Howell Hurst Uncategorized

FROM MY CORNER

I have been trying to think through what must be going on inside the heads of people who become violent Nazis and White Supremacists – all those so utterly divorced from the commonly-shared values of most Americans.

There is in them surely a deeply seated anxiety, an irrepressible fear, of anyone “out there,” who is not exactly like themselves “inside here.” Where mentally does that kind of discord from the majority occur?

It seems it can only come from one of two places: outright definable insanity or, more likely in most cases, from ignorance: due to a lack of adequate acquired factual knowledge from which to make rational decisions and define rational behavior.

Whichever, the real issue we seem to be facing in America might be more directly addressed if we considered the laws we have that almost seem to encourage such thinking to be permitted to totally disrupt our entire nation’s functioning.

We cannot lightly consider altering our laws allowing free speech. But, we might note that some democracies have done so, making it illegal for citizens to promote and demonstrate publicly hateful and violent “Isms” as accepted tools of their ability to think for themselves.

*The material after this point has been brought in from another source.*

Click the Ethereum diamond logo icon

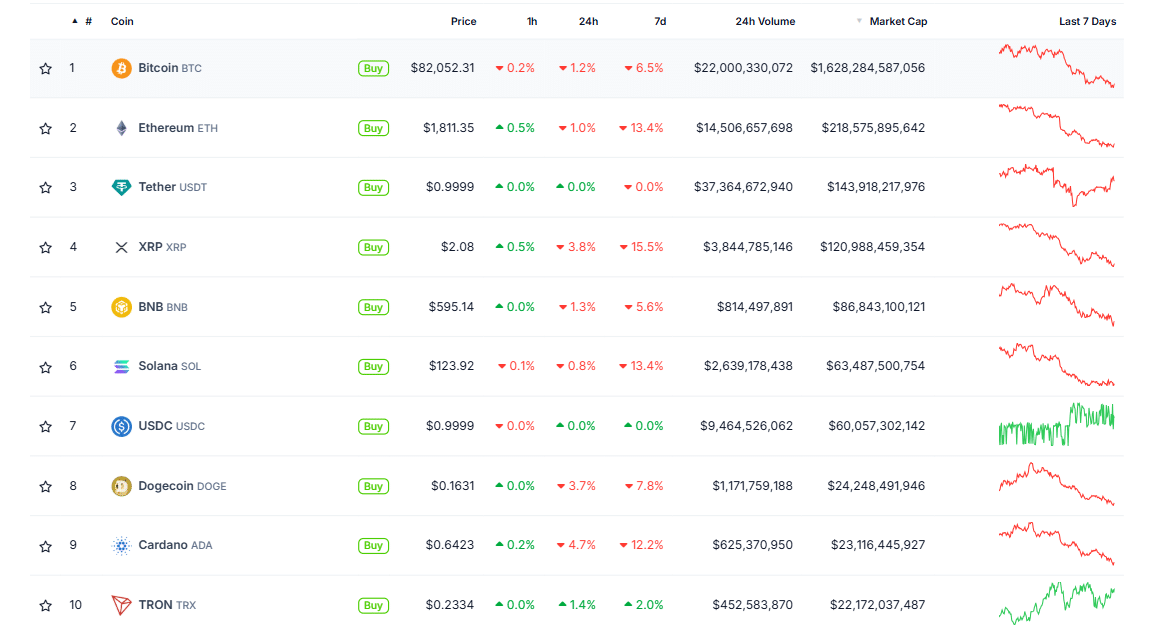click(x=121, y=128)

This is splitting a very fine hair, – but, after all, that is what the discipline of Law is. We might ask ourselves, would we conceivably want, for instance, Nazi-ism defined as illegal? Unless I misunderstand, Germany, I believe, notably has such as law.

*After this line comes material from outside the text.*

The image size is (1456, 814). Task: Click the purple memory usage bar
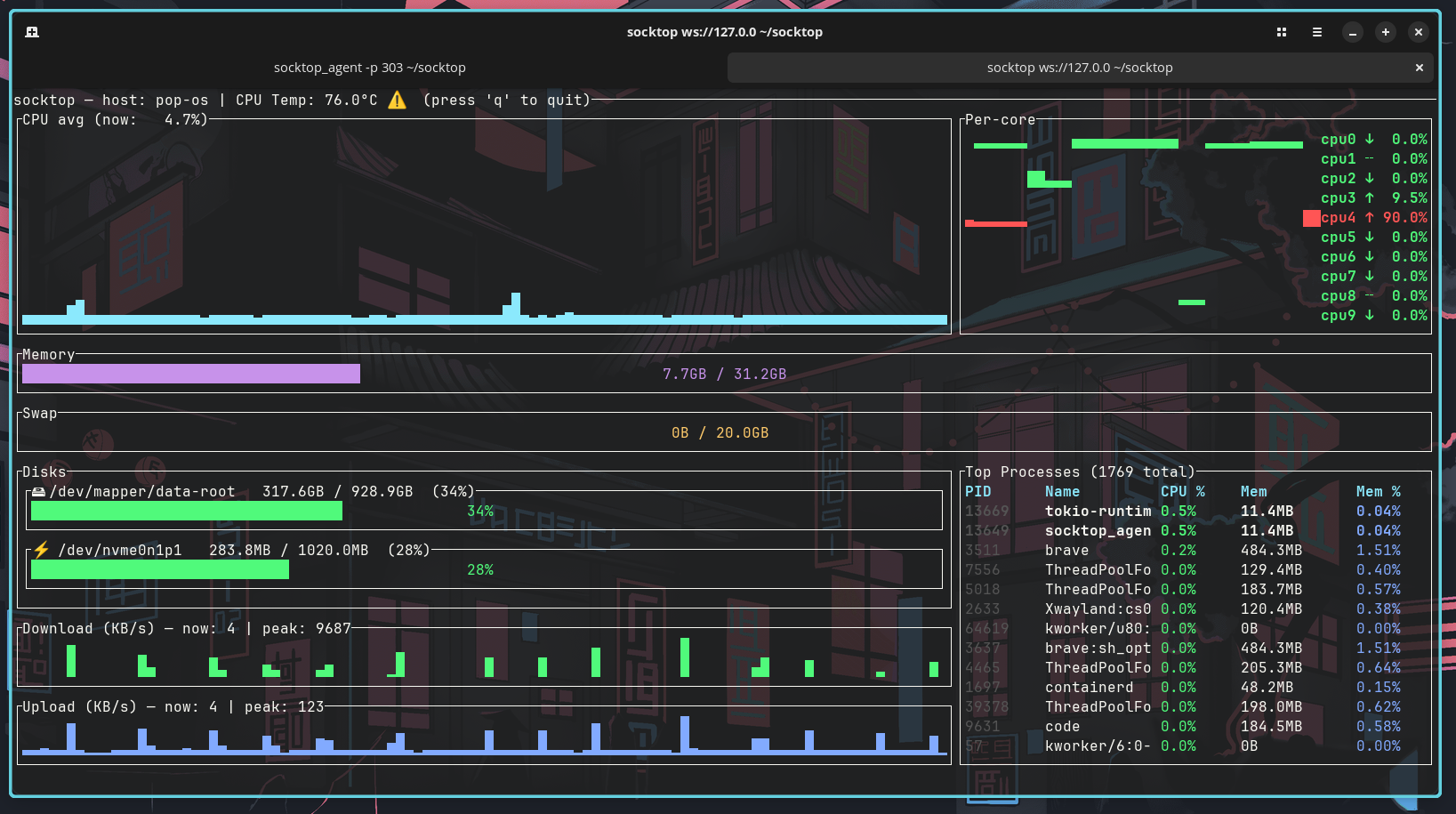[191, 374]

We fought against and militarily defeated Nazi-ism and Fascism in World War II. Is it not debatable that they should be allowed in America the freedom of expression we permit other political concepts that do not promote public violence?

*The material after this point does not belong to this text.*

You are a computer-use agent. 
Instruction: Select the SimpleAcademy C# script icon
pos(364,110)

Debatable is the operative word here. I am not saying this is the way it should be. However, is it not an alternative legal viewpoint we might want to consider worth public debate?

Should a protracted public debate about it occur, would it not certainly put the issue front and center and help establish clearly the extent of our collective opinion on the issue? Might not that help us effectively deal with it?

If the numbers of Americans agreeing publicly in such a debate reached the percentage I estimate they might, would it not be a clearly idealized legal expression of our majority commitment to non-violence and non-hateful philosophies?

Should that occur and be translated into concrete law, might it not be an irrefutable collective statement that the vast majority of us believe members of such hate groups to be, not valid citizens, but rather outright enemies?

Are the concepts of Nazi-ism, Fascism, White Supremacy, and the like so questionable, that we Americans might find our democratic rights injured by legally banning them? A tough question. That would have to be part of the debate.

Not clear is exactly how correct we would consider it in America to prohibit the legal existence of such violent hate groups.

Our country, which has historically defined itself as being predominantly Christian, but which also has from its inception expressed, in legal tracts by Jefferson and others, complete freedom of religion, might find such a debate requires all of us to reflect more deeply and more accurately on our collective philosophical state of political thinking.

Just a suggestion, from my tiny corner over here.